Scientists achieve low temperature and high efficiency CO2 catalytic hydrogenation to methanol
 

The greenhouse gas carbon dioxide (CO2) is the end product of many chemical reactions. Its excessive emissions aggravate the rise of global average temperature and bring great pressure to the ecological environment. How to efficiently transform and utilize CO2 and turn it into treasure is a hot and difficult research topic in the field of energy and chemical industry.

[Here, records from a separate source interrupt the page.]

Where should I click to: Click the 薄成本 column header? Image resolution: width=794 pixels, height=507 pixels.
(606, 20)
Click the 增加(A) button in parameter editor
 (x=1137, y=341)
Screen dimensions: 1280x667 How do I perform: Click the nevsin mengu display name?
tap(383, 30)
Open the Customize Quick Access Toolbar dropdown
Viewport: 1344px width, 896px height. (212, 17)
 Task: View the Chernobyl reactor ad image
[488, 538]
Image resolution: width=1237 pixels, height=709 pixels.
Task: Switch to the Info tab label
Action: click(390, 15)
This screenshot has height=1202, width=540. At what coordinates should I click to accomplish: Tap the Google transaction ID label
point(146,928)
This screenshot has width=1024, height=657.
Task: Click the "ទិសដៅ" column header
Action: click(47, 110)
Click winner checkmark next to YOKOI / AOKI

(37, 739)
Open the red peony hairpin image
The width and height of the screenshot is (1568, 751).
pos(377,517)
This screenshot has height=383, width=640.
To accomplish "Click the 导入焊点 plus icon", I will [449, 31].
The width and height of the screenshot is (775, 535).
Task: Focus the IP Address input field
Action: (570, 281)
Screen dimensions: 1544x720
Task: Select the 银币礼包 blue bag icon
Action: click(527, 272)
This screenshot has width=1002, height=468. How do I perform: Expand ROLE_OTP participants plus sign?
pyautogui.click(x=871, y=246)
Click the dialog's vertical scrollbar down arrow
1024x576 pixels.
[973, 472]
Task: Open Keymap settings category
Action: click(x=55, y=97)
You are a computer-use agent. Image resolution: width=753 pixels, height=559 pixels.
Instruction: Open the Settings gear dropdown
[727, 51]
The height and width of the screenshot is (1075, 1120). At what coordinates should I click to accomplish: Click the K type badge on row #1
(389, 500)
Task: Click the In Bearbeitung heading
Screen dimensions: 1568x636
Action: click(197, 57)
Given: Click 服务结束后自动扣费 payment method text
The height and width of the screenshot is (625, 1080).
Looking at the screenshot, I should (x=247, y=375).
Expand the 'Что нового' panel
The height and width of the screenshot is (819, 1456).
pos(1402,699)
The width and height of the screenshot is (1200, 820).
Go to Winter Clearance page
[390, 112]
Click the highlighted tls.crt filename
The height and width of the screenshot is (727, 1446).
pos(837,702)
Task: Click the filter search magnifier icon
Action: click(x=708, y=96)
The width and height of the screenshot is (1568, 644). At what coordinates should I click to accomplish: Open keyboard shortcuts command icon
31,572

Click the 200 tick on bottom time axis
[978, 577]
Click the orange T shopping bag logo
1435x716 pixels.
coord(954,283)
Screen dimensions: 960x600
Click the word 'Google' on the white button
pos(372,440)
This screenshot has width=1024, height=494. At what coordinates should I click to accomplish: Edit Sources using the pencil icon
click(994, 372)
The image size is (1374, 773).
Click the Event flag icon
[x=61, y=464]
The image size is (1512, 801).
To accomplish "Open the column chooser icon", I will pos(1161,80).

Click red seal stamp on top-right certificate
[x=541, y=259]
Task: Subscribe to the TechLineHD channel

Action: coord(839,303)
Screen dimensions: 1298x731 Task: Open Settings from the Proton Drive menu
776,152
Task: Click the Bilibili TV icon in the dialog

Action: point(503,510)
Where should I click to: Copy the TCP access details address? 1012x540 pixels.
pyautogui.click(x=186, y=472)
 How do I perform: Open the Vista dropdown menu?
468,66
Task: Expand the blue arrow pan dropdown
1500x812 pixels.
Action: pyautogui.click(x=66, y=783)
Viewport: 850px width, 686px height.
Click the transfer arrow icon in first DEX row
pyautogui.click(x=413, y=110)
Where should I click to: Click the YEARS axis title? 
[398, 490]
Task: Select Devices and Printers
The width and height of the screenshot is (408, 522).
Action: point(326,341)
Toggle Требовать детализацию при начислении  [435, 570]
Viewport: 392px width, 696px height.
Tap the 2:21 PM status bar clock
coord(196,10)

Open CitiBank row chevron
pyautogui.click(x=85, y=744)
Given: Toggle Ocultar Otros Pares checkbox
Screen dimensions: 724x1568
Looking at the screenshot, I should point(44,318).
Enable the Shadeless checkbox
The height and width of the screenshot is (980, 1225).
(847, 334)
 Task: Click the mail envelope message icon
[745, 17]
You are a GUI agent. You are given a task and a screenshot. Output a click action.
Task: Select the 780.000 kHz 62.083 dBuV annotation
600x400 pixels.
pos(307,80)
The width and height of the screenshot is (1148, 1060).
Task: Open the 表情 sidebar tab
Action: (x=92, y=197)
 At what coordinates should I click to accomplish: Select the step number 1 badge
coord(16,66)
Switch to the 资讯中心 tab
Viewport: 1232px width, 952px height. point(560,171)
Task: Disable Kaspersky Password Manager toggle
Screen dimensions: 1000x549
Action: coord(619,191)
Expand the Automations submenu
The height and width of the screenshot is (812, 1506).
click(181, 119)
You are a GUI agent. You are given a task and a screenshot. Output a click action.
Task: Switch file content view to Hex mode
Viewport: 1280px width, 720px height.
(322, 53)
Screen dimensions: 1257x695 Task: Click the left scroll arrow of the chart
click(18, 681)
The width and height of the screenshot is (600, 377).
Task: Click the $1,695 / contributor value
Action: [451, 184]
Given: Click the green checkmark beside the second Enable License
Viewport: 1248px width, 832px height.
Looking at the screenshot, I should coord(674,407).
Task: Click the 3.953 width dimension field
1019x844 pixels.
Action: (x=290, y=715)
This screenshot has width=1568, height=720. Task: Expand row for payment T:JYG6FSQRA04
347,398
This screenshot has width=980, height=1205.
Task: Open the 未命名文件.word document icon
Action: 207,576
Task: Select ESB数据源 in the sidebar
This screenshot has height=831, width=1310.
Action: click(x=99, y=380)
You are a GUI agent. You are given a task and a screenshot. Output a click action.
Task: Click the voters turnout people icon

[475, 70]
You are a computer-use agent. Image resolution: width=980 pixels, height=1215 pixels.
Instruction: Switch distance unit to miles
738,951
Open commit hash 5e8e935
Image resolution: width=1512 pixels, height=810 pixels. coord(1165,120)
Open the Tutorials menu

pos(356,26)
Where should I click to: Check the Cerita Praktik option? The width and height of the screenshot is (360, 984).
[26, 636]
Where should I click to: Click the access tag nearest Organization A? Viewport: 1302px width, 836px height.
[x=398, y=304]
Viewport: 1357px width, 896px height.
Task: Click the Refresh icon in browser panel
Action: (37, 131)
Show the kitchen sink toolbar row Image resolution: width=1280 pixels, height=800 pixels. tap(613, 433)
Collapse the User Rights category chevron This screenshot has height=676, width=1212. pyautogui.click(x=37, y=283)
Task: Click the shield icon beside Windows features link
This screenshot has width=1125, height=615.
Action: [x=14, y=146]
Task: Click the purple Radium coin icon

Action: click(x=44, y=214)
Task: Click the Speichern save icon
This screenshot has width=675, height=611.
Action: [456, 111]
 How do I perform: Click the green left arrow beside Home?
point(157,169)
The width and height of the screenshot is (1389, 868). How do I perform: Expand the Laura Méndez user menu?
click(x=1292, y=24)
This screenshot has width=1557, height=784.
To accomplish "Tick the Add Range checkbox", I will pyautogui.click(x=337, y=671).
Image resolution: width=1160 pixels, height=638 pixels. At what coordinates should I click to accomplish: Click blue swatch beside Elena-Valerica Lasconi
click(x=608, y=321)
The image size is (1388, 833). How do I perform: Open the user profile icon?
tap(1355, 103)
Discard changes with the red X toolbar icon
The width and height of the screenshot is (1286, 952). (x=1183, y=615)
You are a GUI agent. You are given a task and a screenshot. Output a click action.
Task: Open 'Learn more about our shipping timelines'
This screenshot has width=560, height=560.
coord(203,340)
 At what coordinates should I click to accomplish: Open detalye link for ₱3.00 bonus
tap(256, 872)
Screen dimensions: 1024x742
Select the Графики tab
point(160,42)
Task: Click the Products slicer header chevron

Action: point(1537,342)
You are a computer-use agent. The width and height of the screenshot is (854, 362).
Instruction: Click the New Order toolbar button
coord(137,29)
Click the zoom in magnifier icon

Deng Dehui, a researcher at the Dalian Institute of Chemical Physics, Chinese Academy of Sciences, and Wang Ye, a professor at Xiamen University, have recently made important progress in the study of catalytic hydrogenation of CO2 to methanol. For the first time in nearly 6 years, the research team achieved low temperature, high efficiency and long life catalytic HYDROGENation of CO2 to methanol by using low-layer molybdenum disulfide (MoS2) catalyst rich in sulfur vacancies. The activity and selectivity of MoS2 catalyst were significantly better than those of metal oxide catalysts previously reported, and showed excellent stability, which opened up a new way to achieve low energy consumption and high efficiency of CO2 conversion and utilization. The study is in the journal Nature Catalysis.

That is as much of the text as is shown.